A notícia depressa chega ao povoado, e daí a pouco já «toda a Vila e muitas outras terras vizinhas» o sabiam. Informado na hora, o prior toma conta da ocorrência. Mas prefere não tomar qualquer iniciativa, nem acompanhar a romaria de gente que se desloca ao Santuário. Seria mais tarde criticado, quanto a nós sem razão, por deixar que as coisas corressem, ao sabor da fé e convicção de cada um…
Quem compareceu foi a zeladora. Atarantada com as «exigências» da população e da vizinhança, resolveu abrir, de par em par, as portas da pequena capela. Que logo se encheu de crentes, que se precipitam pela nave do templo, até bem junto da imagem que está colocada no altar. «Fitam-na, ansiosos, esperam ver alguma coisa, muitos confirmam que chora, move os olhos, vêm-se as lágrimas, e alguém até disse que a Senhora deu um ai! doloroso», podia ler-se no Notícias de Vagos. Insuspeito, mas cauteloso, o mensário propriedade da paróquia, faz manchete na primeira página, na sua edição de junho, do acontecimento; e dedica-lhe mais duas páginas interiores, questionando o que na realidade se passa.
Os jornalistas também chegaram. Movidos pela curiosidade e ânsia informativa, queriam saber como tudo começou. Entrevistaram a zeladora, que se desdobrou em explicações, e conseguem ouvir a versão de um dos novos «videntes», morador na Quintã. No dia seguinte, as parangonas nos jornais. E de novo uma romaria de fiéis, reforçada no domingo com excursões oriundas um pouco de todo o lado, do Minho ao Algarve. Muitos continuavam a ver, outros não. E surgem então os mais díspares comentários: alguns afirmam que foi «milagre», uma «mensagem do Céu», ou até «compaixão da Mãe de Deus»; os mais céticos recorrem ao insulto, à blasfémia, à ameaça…
Dia após dia crescem as preces em coro, os cânticos e os atos de penitência, junto da imagem da Virgem, por parte de gente das mais variadas condições sociais. A resposta, ditada pela sábia lucidez do Pe. Manuel Carvalho e Silva, não podia ser outra: «Milagre e mensagem, ou alucinação? Aguardemos e colaboremos na pesquisa da verdade. Não espalhemos boato. Não sejamos crédulos. Respeitemos o lugar onde a sua imagem se venera. Emendemos a nossa vida, pois ela no-lo pediu já muitas vezes. Se ela chorou ou não, não o sabemos, mas sabemos que era de razão que chorasse pelos pecados que nós não choramos».

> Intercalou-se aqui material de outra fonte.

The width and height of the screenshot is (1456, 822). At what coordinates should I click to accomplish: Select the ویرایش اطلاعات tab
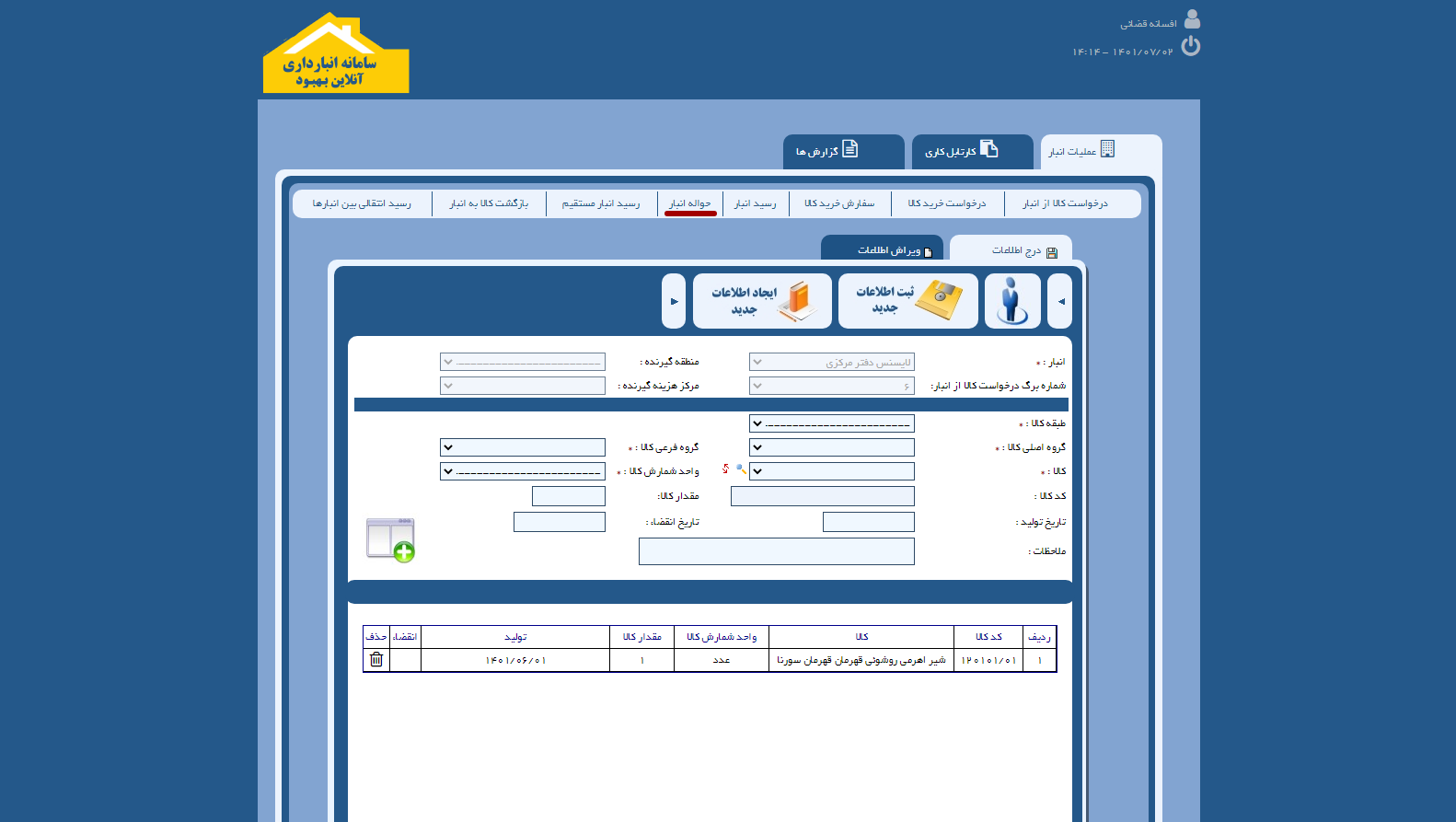(883, 250)
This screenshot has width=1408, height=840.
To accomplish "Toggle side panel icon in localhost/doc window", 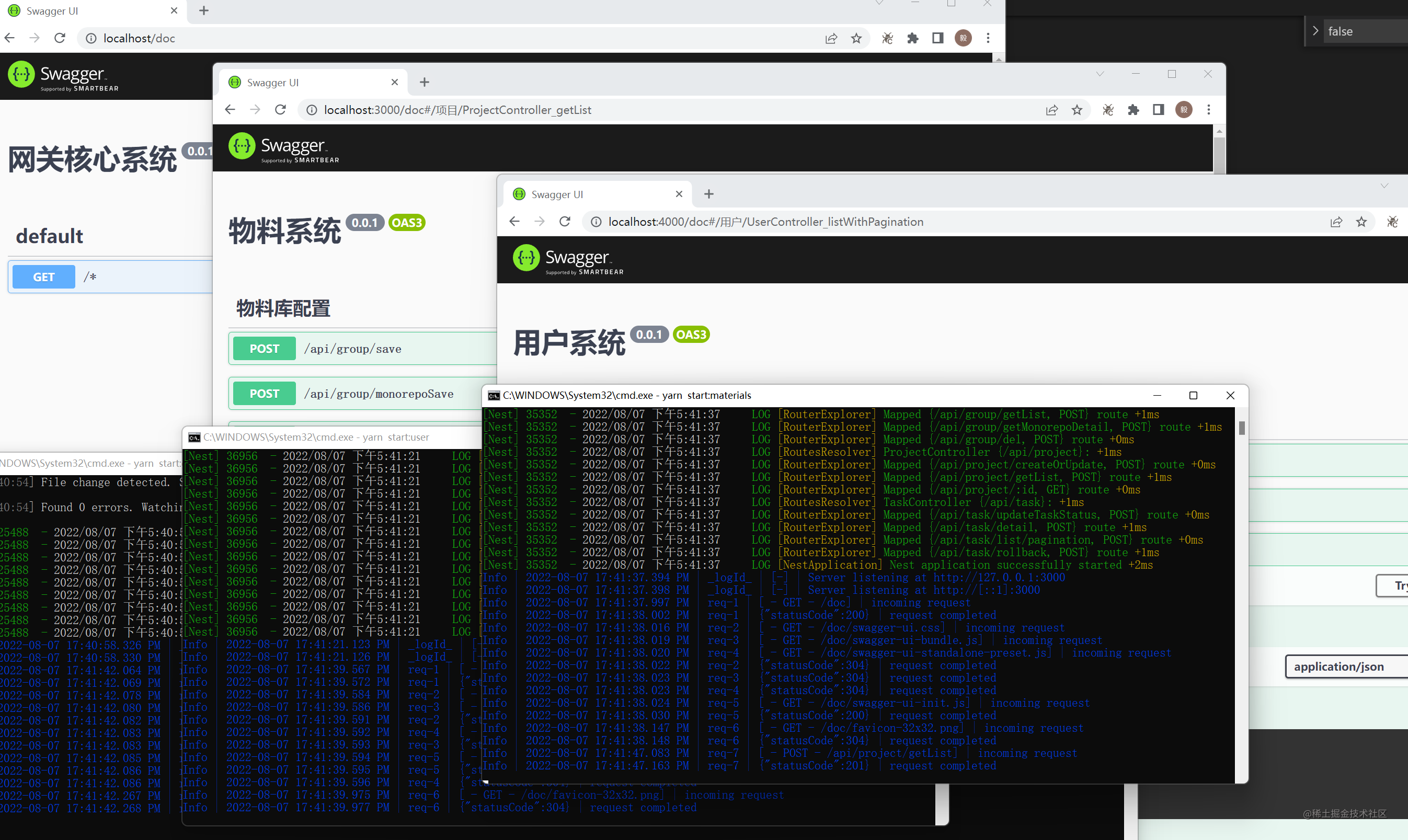I will [937, 38].
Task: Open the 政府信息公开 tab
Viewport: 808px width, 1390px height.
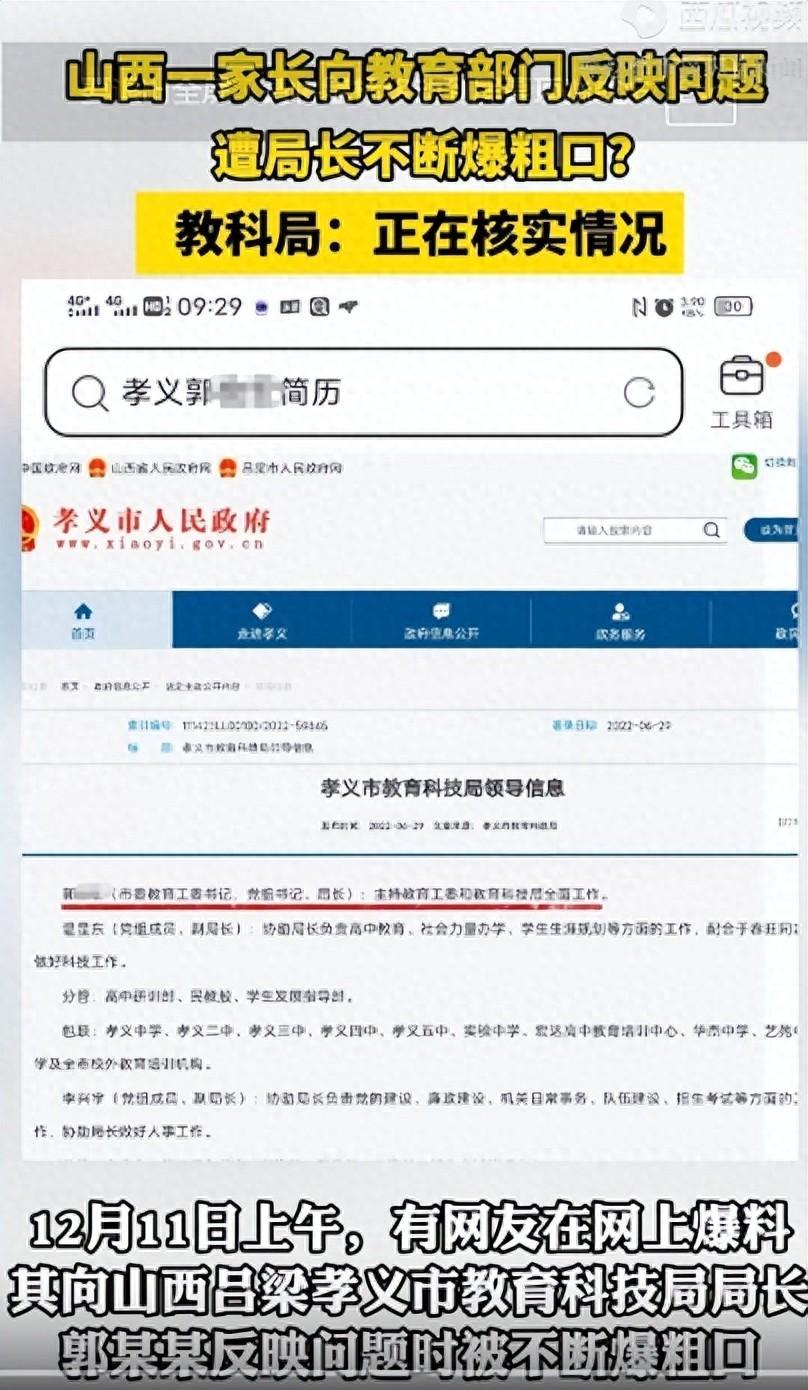Action: [441, 620]
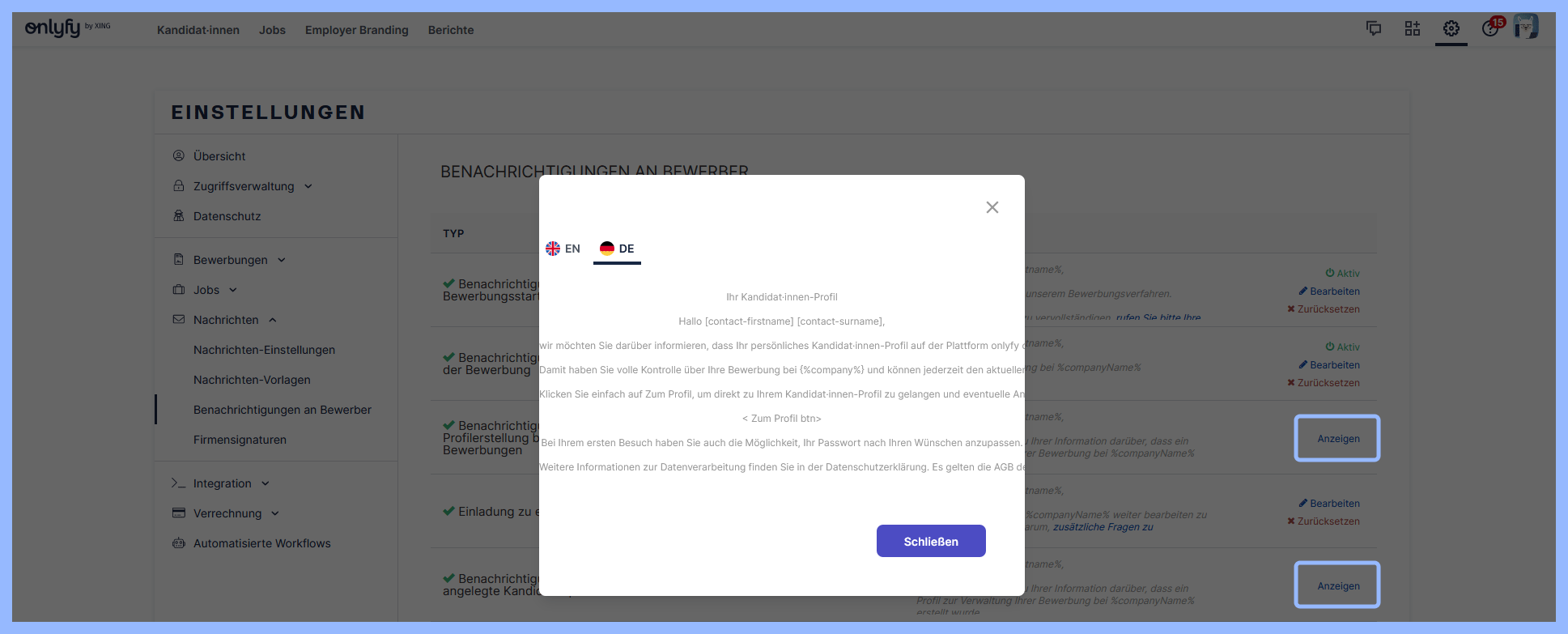
Task: Collapse the Nachrichten sidebar section
Action: click(226, 320)
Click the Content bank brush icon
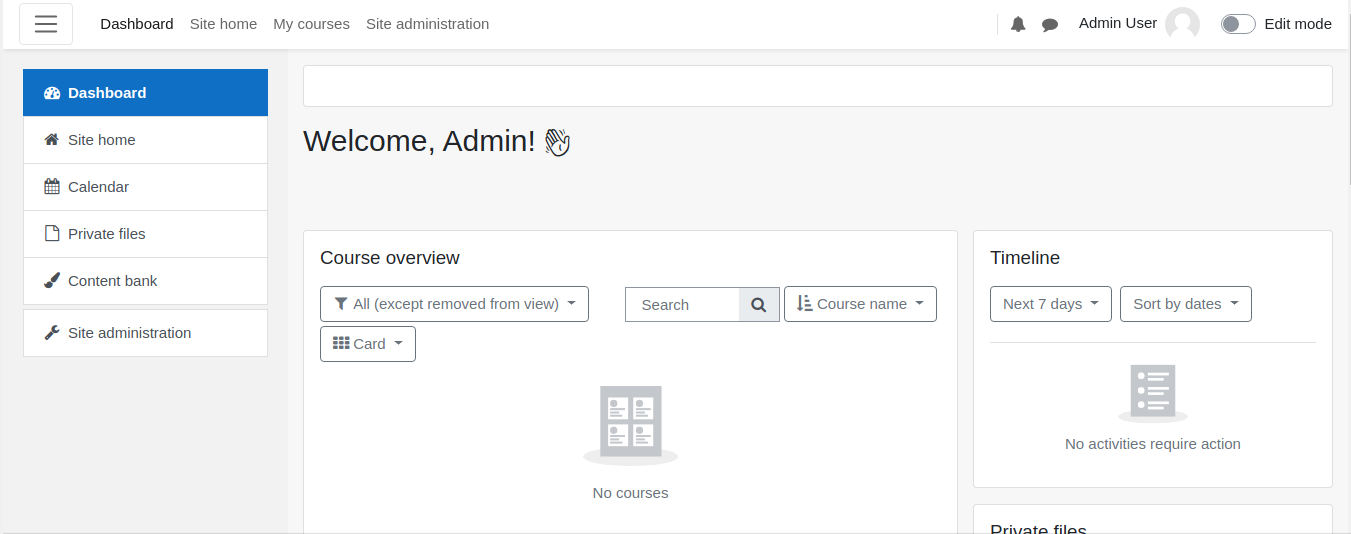The image size is (1351, 534). point(52,281)
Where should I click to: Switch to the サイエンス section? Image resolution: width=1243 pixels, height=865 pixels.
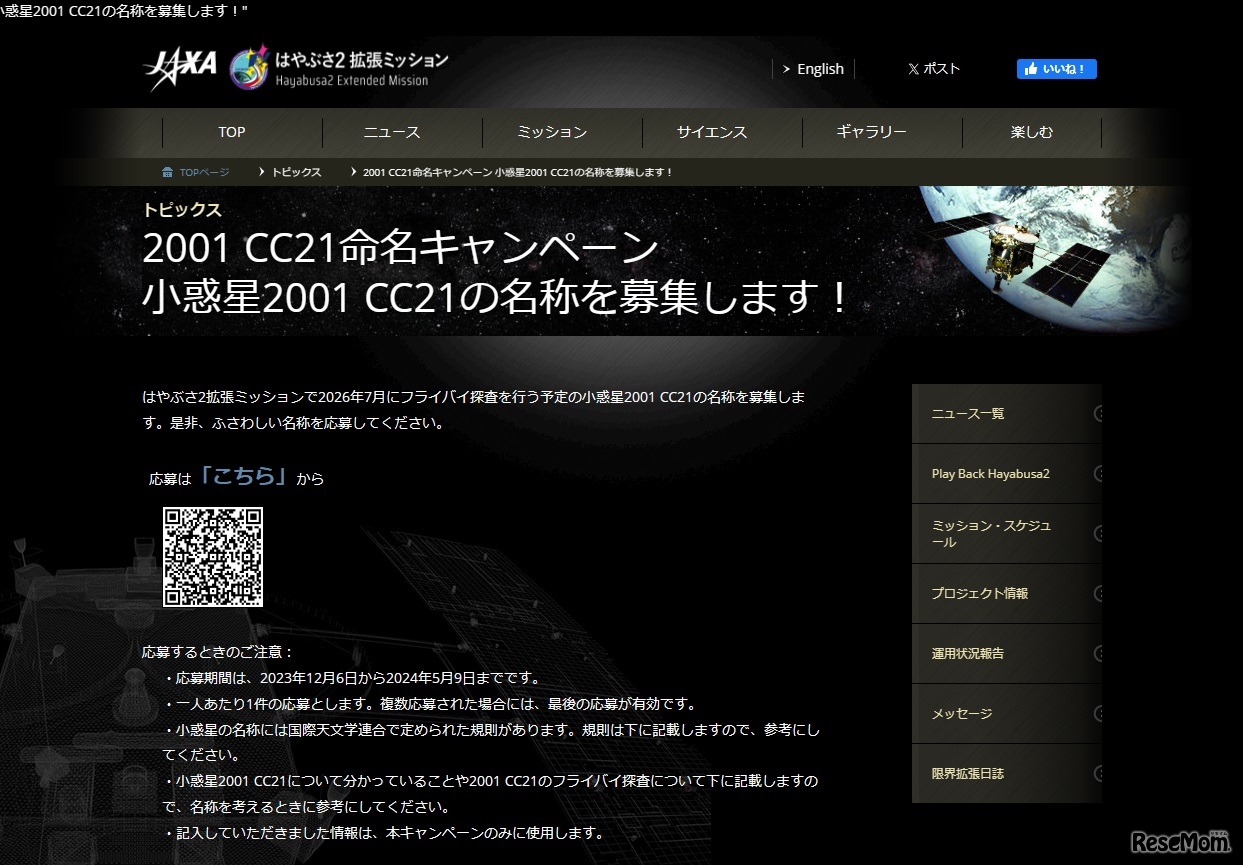click(711, 131)
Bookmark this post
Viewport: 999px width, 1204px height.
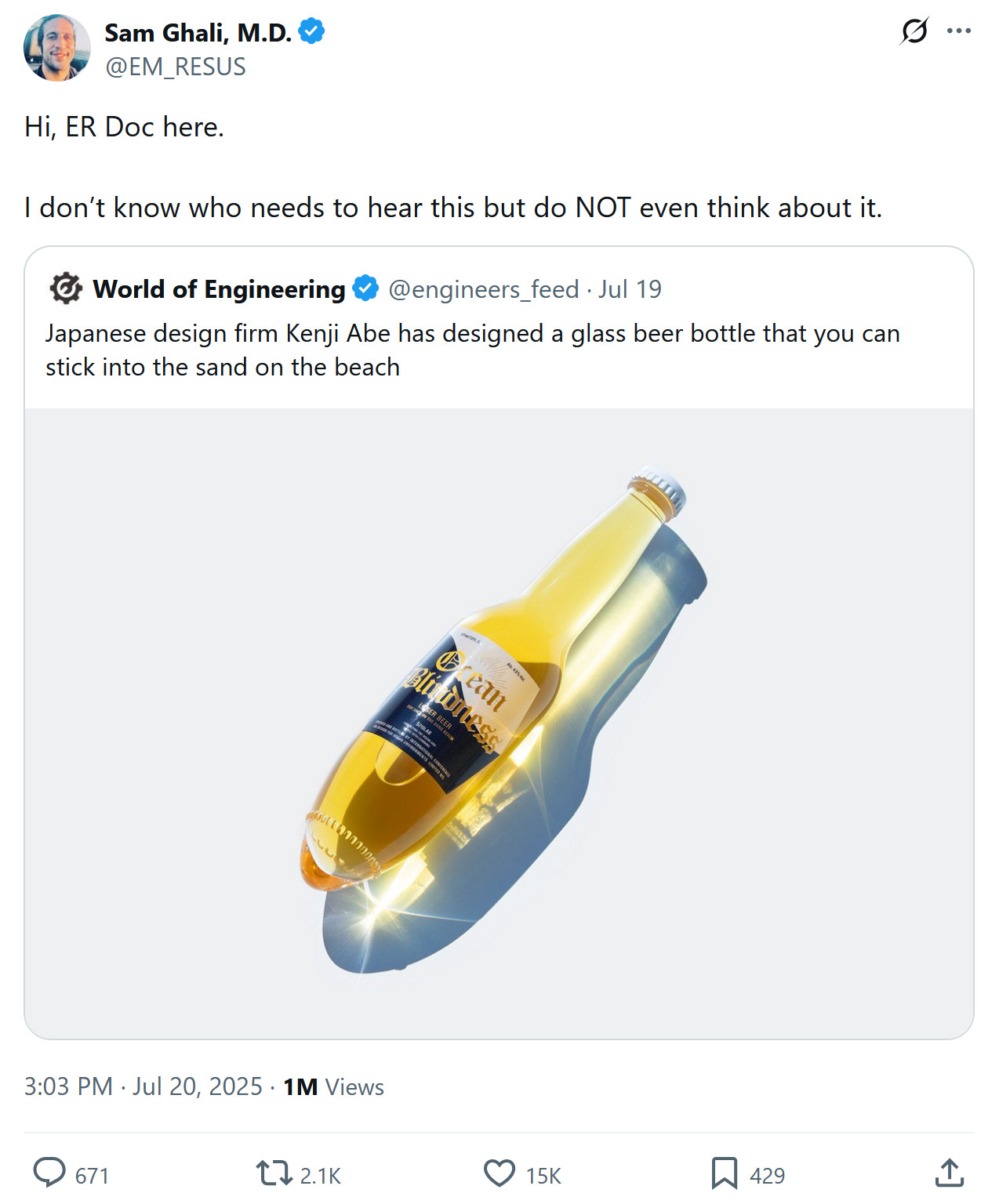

Alertado para as proporções que a situação estava a tomar, um professor do Ciclo recolheu, seis dias depois, alguns testemunhos junto de uma dúzia de meninos e meninas, que tinham sido protagonistas do mesmo. Levou a cabo um inquérito, durante uma das aulas, e fez apenas três perguntas: se o aluno tinha ido à Senhora de Vagos, no primeiro dia ou noutro; o que vira e sentira; e finalmente se haveria ou não milagre.